A propos de la colonne «La poudreuse se fait rare» d’Emil Zopfi, parue dans «Les Alpes» 2/2019

La fréquentation de beaucoup de courses n’est pas seulement due à l’augmentation fulgurante du nombre de sportifs qui «envahissent» les montagnes, mais également au fait que de nombreuses personnes le font toujours plus souvent. Ainsi, en mai 2018, j’ai lu sur www.gipfelbuch.ch la note suivante: 87e course cette saison, 77 500 mètres de dénivelé!

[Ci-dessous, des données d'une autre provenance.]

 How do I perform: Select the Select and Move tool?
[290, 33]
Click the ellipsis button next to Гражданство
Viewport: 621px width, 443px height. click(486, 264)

J’aimerais mentionner deux citations à l’intention de cette personne, des collectionneurs de sommets et autres amasseurs de dénivelé. La première est de Goethe: «Les montagnes sont des maîtres muets qui font des élèves silencieux.» La deuxième est tirée du livre Cinquante étés dans les montagnes de Walter Schmid: «Le bénéfice de l’alpiniste ne réside pas tellement dans la somme des sommets atteints; il se mesure bien plus à la valeur intrinsèque de nos expériences.» Ceux qui ont déjà passé un col glaciaire (la Grünhornlücke, par exemple) par une nuit claire savent ce que Walter Schmid voulait dire dans sa citation. Je n’oublierai jamais cette nuit éclairée par la lune. Je fais partie du CAS depuis plus de 50 ans. Toutes ces années, j’ai pu gravir de nombreuses montagnes, que ce soit des 2000, des 3000 ou des 4000. Toutefois, ça ne me serait jamais venu à l’idée de m’en vanter. Je respecte beaucoup trop la montagne pour cela.